Obama’s Budget Plan Is More Like a Wish List

Despite its massive tax increases, the President’s 2011 Budget Plan contains a number of revenue provisions calculated to encourage business expansion and move the economy upward.

“The extension of the liberal depreciation rules that expired at the end of last year will help the economy,” said Lewis Taub, tax director at RSM McGladrey’s New York office. “Specifically, the budget proposes to extend both bonus depreciation and the increase in expensing for small business. This is intended to encourage investment by business in property to expand plants and add equipment. The more you expand, the more you need to hire someone to run the equipment.”

For tax years 2008 and 2009, the maximum Section 179 deduction was increased from $125,000 to $250,000. Without the extension, qualifying property placed in service after 2010 would be limited to the pre-2003 limit of $25,000 for the maximum deduction. The additional first-year 50 percent bonus depreciation also expired at the end of last year, but would be extended for a year.

“This is all designed as an incentive for businesses to grow and invest in themselves, which will lead to more hiring,” said Taub.

Likewise, the proposed extension of the more favorable depreciation treatment for leasehold improvements should encourage businesses to expand, Taub added.

“The depreciation period used to be 39 years, but it was shortened to 15 years for 2008 and 2009,” he said. “The proposal keeps the 15-year provision through 2011. This is a way to encourage expanding businesses by reducing their tax.”

Two other provisions are particularly helpful to a recovering economy, Taub observed. “The elimination of capital gains tax on investments in small business stock is an incentive for people to invest in small business. It’s a way of getting more capital into the company.”

Under the proposal, the percentage exclusion for qualified small business stock sold by an individual or other non-corporate taxpayer would be increased permanently to 100 percent and the alternative minimum tax preference would be eliminated.

“And making the research credit permanent would remove some of the uncertainty in long-range planning for research activities,” he said. “Whenever the credit expires, everyone thinks it will be extended, but no one knows until Congress actually gets it done. If it’s made permanent, people not only get to keep their jobs, but additional people will be hired.”

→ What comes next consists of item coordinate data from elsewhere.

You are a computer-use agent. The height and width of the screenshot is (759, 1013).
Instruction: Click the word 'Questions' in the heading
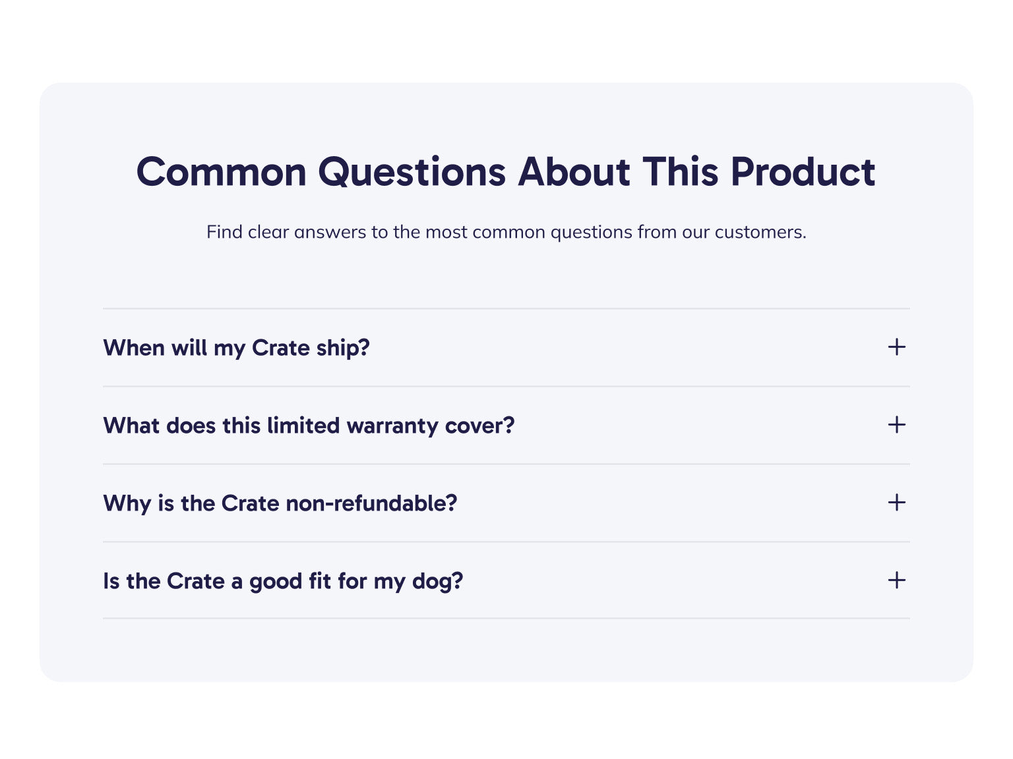(412, 172)
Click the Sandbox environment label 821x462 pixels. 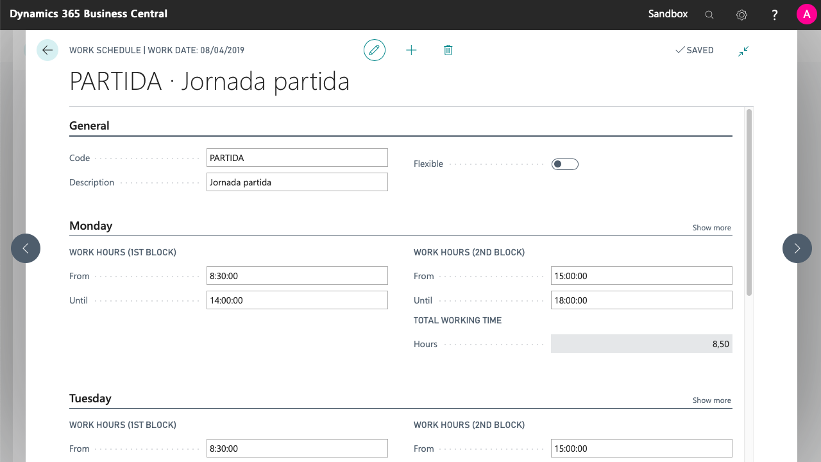[668, 14]
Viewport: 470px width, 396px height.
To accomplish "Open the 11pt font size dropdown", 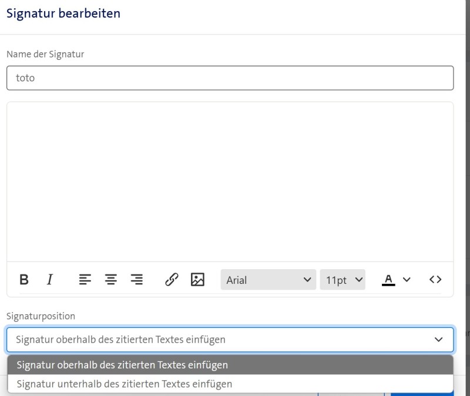I will 343,280.
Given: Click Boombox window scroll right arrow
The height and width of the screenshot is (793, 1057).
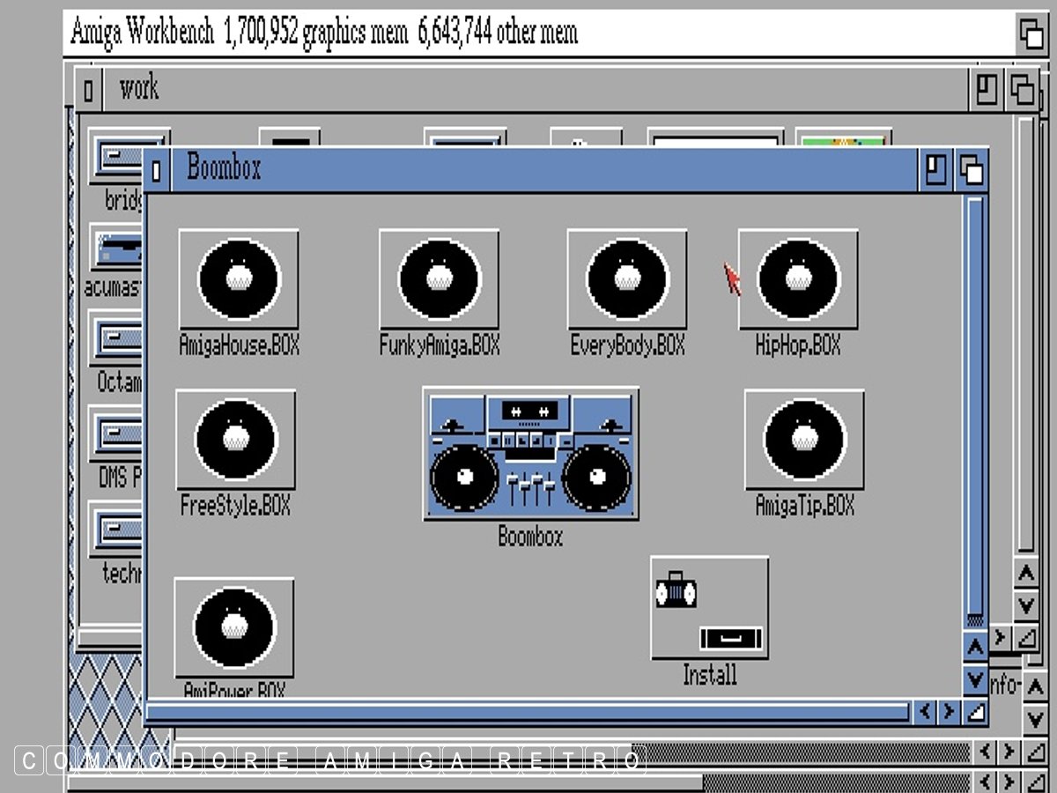Looking at the screenshot, I should tap(949, 711).
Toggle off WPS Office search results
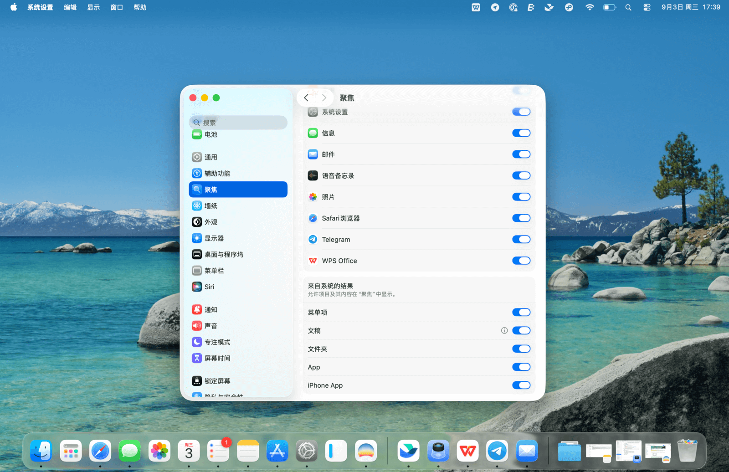Screen dimensions: 729x472 coord(521,261)
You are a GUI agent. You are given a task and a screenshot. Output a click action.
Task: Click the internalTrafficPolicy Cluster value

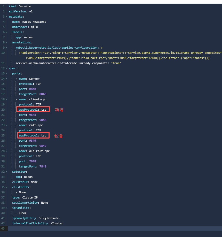tap(57, 223)
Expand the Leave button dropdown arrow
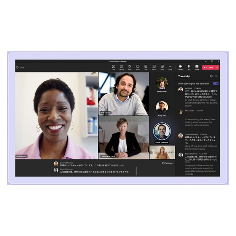The width and height of the screenshot is (236, 236). [217, 67]
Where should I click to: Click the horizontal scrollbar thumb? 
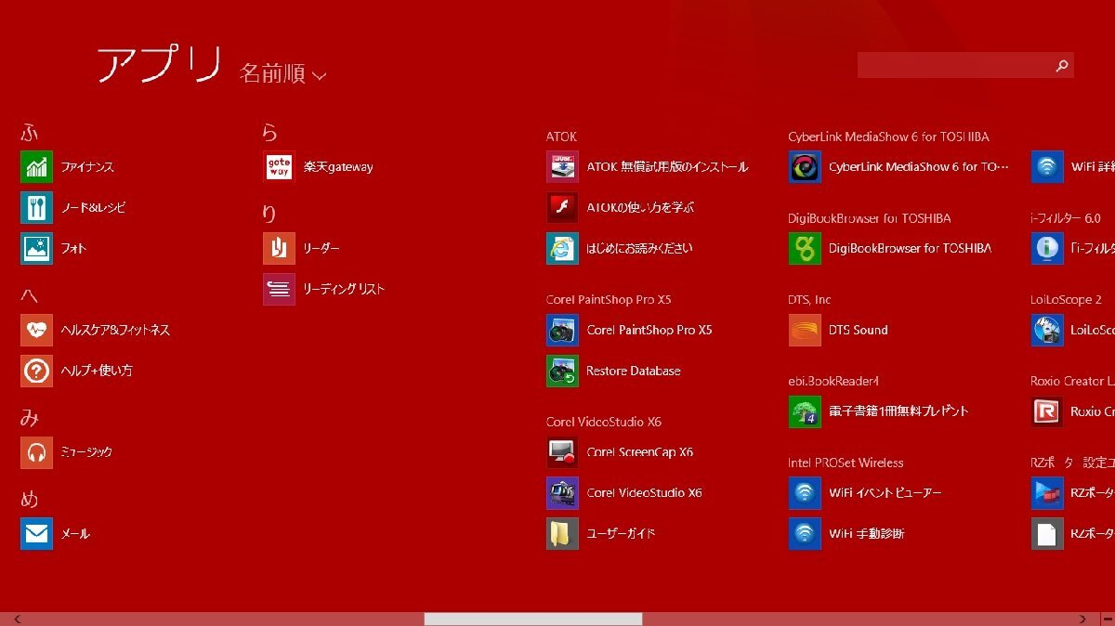pyautogui.click(x=532, y=619)
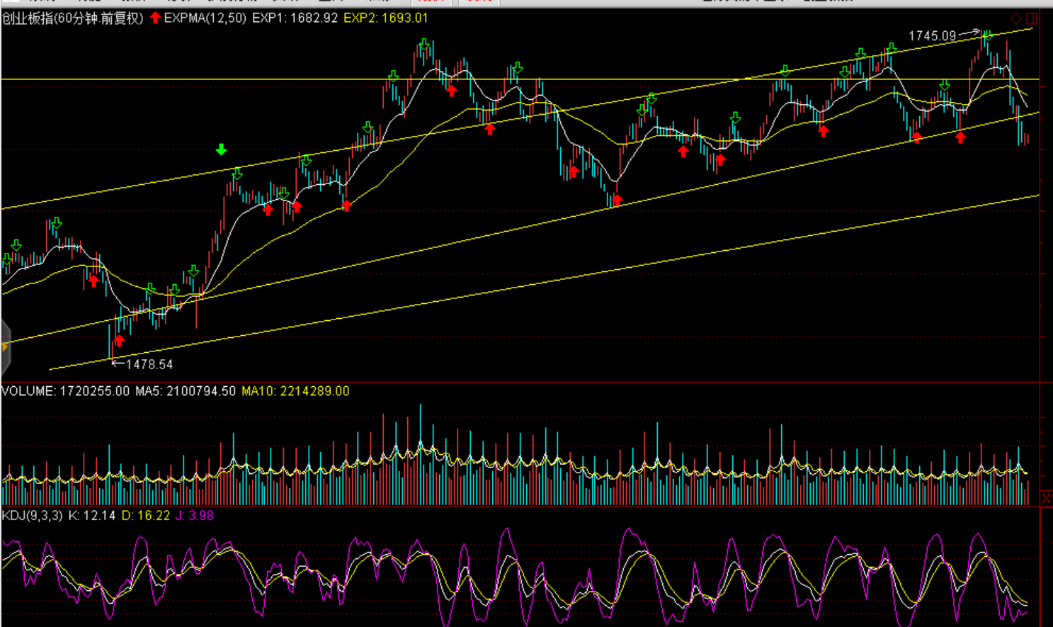
Task: Click the green sell arrow at 1745.09 high
Action: pyautogui.click(x=987, y=33)
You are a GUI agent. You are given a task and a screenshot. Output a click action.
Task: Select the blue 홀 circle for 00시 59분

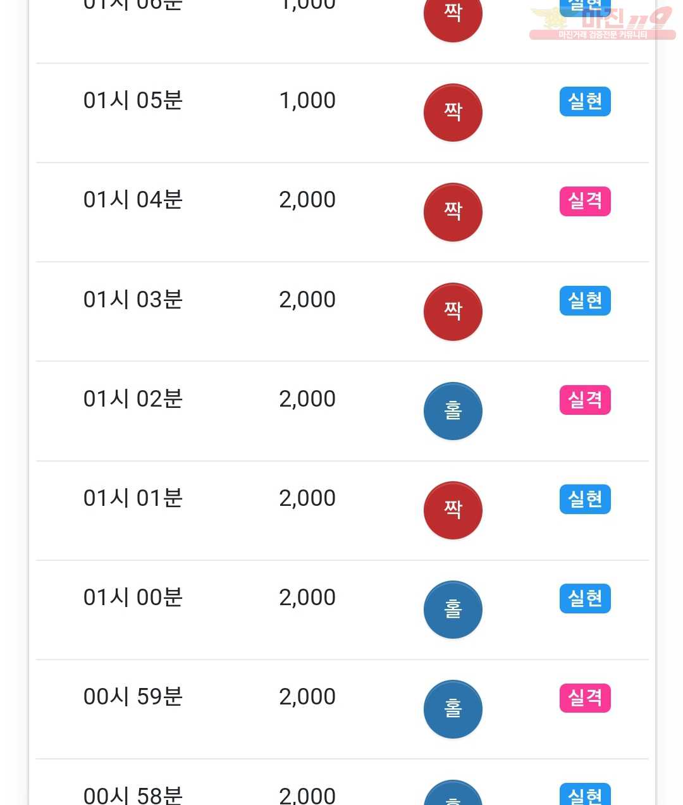(x=453, y=709)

Even with the number of tax cuts for business, the budget proposals don’t impress George Pieler, a Washington-based tax attorney and former tax counsel to the Senate Finance Committee.

“It shouldn’t get any credit for tiny tax cuts in the fact of such massive tax increases,” he said. “When you net it out, it doesn’t get a passing grade.”

“Just before the budget was proposed, President Obama asked for, and the Senate passed, a revival of the PayGo law. It requires that any policy change that might lose revenue has to be offset dollar for dollar, so that already rules out the possibility that there would be net tax cuts,” he said. (This is in contrast to the Congressional PayGo rule, which is frequently waived.)

But the budget is nothing more than a compendium of proposals the Administration hopes to bring up during the year, Pieler noted. “The House and Senate are supposed to propose their own budget and agree on one, but for the most part it’s not a binding document,” he said. “It’s a blueprint, and they may or may not pass legislation reflecting it. It gives some constraint on either side to work within, and Congress generally at least gives lip service to the budget it adopts.”